Exercise brief
Write out every line of the records below again, shifting each coordinate in the answers up by 61. Leave the pictures out.

Element and text location data:
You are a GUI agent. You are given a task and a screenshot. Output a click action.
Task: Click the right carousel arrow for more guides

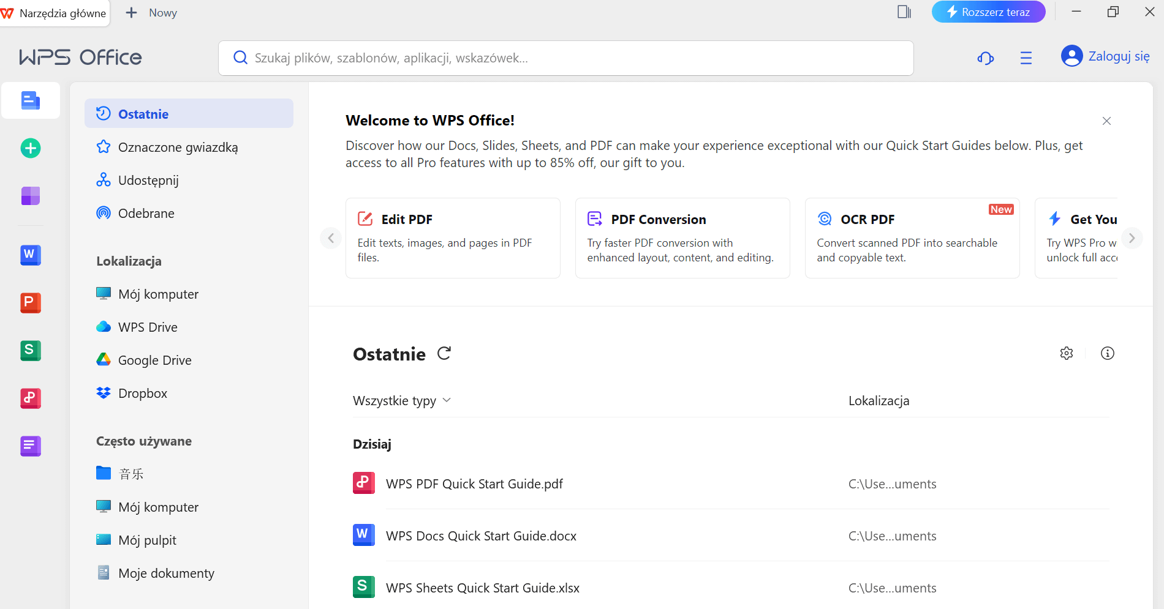pos(1132,238)
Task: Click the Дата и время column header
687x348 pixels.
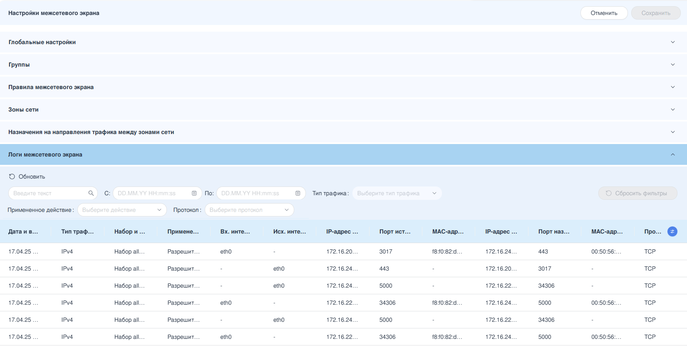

Finished answer
You are a GUI agent. You are given a task and a screenshot. Output a click action.
Task: Click the right carousel arrow for more guides

pos(1193,299)
Task: Click the Дата и время column header
687x348 pixels.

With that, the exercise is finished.